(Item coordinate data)

________________________________________

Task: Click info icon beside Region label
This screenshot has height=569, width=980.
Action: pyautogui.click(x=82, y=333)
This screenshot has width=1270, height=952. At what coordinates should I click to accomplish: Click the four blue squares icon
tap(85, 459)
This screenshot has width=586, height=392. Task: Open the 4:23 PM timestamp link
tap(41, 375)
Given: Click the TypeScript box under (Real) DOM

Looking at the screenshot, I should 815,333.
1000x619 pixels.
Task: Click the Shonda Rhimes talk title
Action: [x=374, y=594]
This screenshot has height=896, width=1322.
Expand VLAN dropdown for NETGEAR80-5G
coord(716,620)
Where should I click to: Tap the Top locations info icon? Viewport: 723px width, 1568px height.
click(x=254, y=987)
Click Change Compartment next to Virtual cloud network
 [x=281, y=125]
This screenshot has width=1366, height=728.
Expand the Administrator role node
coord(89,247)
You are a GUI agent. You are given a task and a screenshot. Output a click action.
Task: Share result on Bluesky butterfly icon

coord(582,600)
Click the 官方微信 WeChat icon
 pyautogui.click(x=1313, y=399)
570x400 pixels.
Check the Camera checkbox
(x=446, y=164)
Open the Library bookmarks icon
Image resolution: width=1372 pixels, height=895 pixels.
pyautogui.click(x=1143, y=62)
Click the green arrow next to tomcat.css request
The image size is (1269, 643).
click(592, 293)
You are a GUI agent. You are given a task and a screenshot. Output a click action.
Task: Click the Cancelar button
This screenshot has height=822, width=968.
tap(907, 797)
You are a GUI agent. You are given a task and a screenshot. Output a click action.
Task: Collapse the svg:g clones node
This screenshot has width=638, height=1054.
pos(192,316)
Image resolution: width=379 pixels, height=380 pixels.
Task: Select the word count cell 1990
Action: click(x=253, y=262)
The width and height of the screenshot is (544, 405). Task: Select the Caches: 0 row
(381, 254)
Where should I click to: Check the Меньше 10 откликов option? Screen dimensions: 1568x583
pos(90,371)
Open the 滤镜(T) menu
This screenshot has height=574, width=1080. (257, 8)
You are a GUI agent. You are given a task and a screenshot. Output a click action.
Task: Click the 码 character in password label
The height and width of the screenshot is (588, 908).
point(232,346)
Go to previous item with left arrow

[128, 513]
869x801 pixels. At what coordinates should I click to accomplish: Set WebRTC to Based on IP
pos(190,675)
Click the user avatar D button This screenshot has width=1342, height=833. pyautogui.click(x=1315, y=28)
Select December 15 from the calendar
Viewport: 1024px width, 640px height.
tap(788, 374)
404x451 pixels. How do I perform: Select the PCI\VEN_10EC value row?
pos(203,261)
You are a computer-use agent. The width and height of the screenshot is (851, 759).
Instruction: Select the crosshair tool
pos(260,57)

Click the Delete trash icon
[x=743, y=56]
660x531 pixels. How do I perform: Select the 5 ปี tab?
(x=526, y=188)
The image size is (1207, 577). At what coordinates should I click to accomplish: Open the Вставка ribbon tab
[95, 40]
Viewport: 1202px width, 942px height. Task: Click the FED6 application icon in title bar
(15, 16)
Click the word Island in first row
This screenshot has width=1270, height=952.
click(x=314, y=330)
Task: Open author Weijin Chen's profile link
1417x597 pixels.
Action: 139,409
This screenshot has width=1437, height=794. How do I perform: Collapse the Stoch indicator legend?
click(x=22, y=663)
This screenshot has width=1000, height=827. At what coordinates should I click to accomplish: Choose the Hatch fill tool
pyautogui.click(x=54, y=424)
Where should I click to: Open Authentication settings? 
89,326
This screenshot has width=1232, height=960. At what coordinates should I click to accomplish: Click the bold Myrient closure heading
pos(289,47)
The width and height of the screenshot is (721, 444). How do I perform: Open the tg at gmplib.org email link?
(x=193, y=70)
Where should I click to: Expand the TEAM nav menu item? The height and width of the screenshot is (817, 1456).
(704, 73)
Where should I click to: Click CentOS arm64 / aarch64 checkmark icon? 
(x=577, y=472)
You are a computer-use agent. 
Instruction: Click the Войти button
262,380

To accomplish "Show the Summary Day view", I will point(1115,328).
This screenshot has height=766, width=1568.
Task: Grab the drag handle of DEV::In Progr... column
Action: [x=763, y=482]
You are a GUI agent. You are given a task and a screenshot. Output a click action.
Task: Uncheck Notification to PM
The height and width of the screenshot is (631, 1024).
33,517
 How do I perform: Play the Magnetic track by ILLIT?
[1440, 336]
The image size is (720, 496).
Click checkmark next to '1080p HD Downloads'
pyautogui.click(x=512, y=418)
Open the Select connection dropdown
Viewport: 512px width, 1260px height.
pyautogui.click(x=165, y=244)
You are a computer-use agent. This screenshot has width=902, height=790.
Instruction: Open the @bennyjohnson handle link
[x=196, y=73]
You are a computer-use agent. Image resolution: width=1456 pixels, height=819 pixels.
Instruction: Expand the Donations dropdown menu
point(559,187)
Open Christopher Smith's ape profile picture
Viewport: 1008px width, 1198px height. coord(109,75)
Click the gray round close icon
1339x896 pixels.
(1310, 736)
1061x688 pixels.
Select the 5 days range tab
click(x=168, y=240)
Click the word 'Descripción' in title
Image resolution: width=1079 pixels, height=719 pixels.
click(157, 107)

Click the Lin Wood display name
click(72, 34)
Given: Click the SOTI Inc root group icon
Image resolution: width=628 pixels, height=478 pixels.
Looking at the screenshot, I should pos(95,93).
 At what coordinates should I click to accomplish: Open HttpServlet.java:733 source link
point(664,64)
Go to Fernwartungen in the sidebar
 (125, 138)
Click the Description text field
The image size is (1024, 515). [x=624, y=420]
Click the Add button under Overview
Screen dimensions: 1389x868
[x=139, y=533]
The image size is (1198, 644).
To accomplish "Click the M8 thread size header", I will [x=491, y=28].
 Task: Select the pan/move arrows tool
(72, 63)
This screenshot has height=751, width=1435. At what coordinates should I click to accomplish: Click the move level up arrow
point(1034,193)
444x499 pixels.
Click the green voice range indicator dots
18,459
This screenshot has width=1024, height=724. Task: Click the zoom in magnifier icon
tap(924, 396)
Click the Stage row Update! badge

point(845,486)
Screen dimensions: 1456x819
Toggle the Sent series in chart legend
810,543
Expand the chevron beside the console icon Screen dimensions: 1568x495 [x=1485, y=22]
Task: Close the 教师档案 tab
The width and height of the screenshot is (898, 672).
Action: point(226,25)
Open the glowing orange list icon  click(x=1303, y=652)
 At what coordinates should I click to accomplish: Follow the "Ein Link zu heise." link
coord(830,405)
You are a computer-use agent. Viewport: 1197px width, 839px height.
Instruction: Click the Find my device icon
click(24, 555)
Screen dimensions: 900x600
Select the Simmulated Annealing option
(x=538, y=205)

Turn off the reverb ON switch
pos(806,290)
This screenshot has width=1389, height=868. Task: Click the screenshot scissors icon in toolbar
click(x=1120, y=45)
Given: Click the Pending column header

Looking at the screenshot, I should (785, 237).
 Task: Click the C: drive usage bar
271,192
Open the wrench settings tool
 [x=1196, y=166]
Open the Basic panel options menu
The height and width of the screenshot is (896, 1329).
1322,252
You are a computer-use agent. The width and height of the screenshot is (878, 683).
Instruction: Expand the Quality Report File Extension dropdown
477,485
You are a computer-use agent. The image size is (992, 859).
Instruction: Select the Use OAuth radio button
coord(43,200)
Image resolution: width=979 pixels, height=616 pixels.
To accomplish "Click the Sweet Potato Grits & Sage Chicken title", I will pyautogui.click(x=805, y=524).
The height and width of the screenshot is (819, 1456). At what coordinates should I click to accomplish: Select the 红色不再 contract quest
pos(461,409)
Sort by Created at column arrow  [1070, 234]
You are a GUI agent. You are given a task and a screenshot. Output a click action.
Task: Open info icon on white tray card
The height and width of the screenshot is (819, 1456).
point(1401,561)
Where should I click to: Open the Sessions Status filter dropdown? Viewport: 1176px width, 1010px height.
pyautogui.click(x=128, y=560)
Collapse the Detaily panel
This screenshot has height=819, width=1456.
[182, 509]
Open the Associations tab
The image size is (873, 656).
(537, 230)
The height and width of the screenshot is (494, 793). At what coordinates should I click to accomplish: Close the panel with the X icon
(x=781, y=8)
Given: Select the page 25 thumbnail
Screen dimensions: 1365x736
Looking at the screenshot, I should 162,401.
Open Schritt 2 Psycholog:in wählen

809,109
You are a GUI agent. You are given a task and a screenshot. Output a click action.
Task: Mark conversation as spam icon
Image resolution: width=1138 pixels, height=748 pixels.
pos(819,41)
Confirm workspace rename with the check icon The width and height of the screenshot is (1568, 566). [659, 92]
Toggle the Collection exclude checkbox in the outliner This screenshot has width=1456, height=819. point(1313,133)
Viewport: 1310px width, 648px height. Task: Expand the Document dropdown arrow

________________________________________

**Short exercise**
Starting with the line that contains "Click the Add button under Overview" and continuing through the line that contains "point(845,486)", present those lines of the material as a Markdown table with the columns Row and Line, leaving out any blank lines.

**Response to this task**
| Row | Line |
|---|---|
| 1 | Click the Add button under Overview |
| 2 | Screen dimensions: 1389x868 |
| 3 | [x=139, y=533] |
| 4 | The image size is (1198, 644). |
| 5 | To accomplish "Click the M8 thread size header", I will [x=491, y=28]. |
| 6 |  Task: Select the pan/move arrows tool |
| 7 | (72, 63) |
| 8 | This screenshot has height=751, width=1435. At what coordinates should I click to accomplish: Click the move level up arrow |
| 9 | point(1034,193) |
| 10 | 444x499 pixels. |
| 11 | Click the green voice range indicator dots |
| 12 | 18,459 |
| 13 | This screenshot has width=1024, height=724. Task: Click the zoom in magnifier icon |
| 14 | tap(924, 396) |
| 15 | Click the Stage row Update! badge |
| 16 | point(845,486) |